EXERCISE → Convert the listing below into a JSON list of strings with one string per line and blank lines omitted. Begin at the line that contains "Viewport: 1140px width, 867px height." and stop after the line that contains "point(38,292)".

Dataset items →
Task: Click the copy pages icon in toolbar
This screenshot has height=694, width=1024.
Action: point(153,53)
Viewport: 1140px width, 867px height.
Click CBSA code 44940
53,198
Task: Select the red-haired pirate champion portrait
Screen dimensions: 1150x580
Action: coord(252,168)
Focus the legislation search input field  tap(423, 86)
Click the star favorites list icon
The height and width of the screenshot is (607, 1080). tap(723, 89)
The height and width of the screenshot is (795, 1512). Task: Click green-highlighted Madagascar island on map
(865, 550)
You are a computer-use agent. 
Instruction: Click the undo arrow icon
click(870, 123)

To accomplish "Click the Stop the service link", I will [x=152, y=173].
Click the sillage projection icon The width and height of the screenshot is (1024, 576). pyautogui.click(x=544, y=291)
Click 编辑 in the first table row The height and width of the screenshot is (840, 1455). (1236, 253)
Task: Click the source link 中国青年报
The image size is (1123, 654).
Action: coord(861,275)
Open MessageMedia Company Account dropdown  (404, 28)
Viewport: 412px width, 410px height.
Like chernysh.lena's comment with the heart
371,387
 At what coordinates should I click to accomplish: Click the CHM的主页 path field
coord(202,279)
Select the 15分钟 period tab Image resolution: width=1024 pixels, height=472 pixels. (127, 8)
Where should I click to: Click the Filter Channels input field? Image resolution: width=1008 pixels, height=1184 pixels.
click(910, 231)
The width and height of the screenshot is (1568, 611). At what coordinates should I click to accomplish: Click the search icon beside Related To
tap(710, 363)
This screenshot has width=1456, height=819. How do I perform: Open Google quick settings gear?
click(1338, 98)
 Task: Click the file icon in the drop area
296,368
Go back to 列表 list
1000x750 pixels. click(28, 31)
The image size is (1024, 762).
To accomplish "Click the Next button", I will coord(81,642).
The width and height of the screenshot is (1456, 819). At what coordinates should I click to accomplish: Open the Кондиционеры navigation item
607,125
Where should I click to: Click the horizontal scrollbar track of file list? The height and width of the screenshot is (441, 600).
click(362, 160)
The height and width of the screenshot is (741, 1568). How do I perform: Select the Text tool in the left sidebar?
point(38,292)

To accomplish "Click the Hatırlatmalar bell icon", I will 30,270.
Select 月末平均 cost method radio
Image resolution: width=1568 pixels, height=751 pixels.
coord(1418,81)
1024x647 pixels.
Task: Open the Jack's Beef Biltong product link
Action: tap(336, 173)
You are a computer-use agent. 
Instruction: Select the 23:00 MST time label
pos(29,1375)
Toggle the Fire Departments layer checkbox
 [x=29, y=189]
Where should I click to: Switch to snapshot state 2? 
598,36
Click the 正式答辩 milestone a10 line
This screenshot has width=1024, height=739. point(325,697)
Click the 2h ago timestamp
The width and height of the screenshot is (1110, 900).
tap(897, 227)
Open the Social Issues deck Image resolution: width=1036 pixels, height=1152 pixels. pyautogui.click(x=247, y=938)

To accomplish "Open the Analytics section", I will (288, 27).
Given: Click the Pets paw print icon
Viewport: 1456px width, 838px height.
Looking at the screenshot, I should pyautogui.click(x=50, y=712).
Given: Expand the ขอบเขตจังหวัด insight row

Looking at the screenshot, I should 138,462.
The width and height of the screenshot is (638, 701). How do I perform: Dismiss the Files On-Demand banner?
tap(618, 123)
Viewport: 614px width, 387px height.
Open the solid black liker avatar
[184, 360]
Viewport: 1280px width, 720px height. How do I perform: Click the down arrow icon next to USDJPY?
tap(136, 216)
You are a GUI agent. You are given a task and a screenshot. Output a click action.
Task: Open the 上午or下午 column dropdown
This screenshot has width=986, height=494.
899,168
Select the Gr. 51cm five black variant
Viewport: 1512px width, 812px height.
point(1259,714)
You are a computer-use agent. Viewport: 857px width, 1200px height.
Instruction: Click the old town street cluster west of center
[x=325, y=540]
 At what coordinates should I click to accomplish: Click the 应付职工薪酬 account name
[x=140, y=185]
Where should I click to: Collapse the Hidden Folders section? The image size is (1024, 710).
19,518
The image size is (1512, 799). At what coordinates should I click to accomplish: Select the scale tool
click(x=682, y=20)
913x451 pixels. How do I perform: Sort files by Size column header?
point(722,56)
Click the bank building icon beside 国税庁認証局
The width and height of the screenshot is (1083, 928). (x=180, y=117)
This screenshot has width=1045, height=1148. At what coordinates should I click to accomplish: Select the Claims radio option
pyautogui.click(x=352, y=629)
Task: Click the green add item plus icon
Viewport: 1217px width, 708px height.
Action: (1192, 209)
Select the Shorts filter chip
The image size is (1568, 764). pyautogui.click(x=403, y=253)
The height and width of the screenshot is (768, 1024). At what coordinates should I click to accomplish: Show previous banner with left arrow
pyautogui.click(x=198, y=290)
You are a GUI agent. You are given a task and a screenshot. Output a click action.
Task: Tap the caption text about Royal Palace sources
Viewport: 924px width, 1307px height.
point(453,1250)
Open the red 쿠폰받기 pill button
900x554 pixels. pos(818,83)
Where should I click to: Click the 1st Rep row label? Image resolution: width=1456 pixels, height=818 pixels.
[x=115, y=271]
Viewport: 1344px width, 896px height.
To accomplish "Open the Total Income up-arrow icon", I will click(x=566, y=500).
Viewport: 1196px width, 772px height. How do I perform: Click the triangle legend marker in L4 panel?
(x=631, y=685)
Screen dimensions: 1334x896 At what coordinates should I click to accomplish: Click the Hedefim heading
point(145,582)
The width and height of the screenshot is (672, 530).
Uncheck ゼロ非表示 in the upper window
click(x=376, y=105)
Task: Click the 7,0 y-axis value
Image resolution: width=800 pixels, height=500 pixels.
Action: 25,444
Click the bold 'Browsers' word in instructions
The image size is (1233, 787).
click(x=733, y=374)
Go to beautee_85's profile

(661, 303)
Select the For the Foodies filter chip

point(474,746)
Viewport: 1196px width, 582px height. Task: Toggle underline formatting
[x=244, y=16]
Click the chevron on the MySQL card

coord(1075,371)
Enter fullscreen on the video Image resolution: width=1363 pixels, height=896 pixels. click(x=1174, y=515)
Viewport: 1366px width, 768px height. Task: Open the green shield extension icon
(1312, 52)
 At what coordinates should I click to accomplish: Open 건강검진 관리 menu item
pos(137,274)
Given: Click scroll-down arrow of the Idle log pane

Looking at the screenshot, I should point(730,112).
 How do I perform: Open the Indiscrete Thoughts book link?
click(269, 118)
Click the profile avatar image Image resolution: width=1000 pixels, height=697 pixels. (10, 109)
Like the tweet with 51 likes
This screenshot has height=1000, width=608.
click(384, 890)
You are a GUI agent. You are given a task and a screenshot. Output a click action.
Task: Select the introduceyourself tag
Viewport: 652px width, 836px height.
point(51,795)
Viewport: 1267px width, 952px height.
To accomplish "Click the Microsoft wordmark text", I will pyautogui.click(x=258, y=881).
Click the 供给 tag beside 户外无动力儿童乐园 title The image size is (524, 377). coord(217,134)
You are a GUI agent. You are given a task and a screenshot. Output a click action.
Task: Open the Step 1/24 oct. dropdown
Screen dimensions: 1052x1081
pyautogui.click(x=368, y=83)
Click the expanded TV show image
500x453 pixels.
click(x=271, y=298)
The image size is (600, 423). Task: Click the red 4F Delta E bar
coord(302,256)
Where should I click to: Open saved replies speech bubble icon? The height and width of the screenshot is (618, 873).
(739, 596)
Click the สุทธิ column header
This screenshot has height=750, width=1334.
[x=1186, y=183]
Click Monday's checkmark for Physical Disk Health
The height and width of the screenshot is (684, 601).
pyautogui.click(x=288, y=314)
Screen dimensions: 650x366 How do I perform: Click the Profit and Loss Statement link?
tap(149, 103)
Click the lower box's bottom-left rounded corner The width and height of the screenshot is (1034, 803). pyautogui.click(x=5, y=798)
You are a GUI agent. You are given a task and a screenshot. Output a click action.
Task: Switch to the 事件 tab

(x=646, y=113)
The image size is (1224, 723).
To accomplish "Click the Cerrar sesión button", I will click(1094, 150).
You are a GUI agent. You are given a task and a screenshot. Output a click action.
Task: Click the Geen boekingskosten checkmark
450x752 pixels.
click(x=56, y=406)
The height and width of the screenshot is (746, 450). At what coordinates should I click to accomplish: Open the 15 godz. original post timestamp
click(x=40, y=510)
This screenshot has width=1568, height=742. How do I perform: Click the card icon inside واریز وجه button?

ANSWER BELOW →
[
  "Viewport: 1140px width, 867px height.",
  "Click CBSA code 44940",
  "53,198",
  "Task: Select the red-haired pirate champion portrait",
  "Screen dimensions: 1150x580",
  "Action: coord(252,168)",
  "Focus the legislation search input field  tap(423, 86)",
  "Click the star favorites list icon",
  "The height and width of the screenshot is (607, 1080). tap(723, 89)",
  "The height and width of the screenshot is (795, 1512). Task: Click green-highlighted Madagascar island on map",
  "(865, 550)",
  "You are a computer-use agent. ",
  "Instruction: Click the undo arrow icon",
  "click(870, 123)",
  "To accomplish \"Click the Stop the service link\", I will [x=152, y=173].",
  "Click the sillage projection icon The width and height of the screenshot is (1024, 576). pyautogui.click(x=544, y=291)",
  "Click 编辑 in the first table row The height and width of the screenshot is (840, 1455). (1236, 253)",
  "Task: Click the source link 中国青年报",
  "The image size is (1123, 654).",
  "Action: coord(861,275)",
  "Open MessageMedia Company Account dropdown  (404, 28)",
  "Viewport: 412px width, 410px height.",
  "Like chernysh.lena's comment with the heart",
  "371,387",
  " At what coordinates should I click to accomplish: Click the CHM的主页 path field",
  "coord(202,279)",
  "Select the 15分钟 period tab Image resolution: width=1024 pixels, height=472 pixels. (127, 8)",
  "Where should I click to: Click the Filter Channels input field? Image resolution: width=1008 pixels, height=1184 pixels.",
  "click(910, 231)",
  "The width and height of the screenshot is (1568, 611). At what coordinates should I click to accomplish: Click the search icon beside Related To",
  "tap(710, 363)",
  "This screenshot has width=1456, height=819. How do I perform: Open Google quick settings gear?",
  "click(1338, 98)",
  " Task: Click the file icon in the drop area",
  "296,368",
  "Go back to 列表 list",
  "1000x750 pixels. click(28, 31)",
  "The image size is (1024, 762).",
  "To accomplish \"Click the Next button\", I will coord(81,642).",
  "The width and height of the screenshot is (1456, 819). At what coordinates should I click to accomplish: Open the Кондиционеры navigation item",
  "607,125",
  "Where should I click to: Click the horizontal scrollbar track of file list? The height and width of the screenshot is (441, 600).",
  "click(362, 160)",
  "The height and width of the screenshot is (741, 1568). How do I perform: Select the Text tool in the left sidebar?",
  "point(38,292)"
]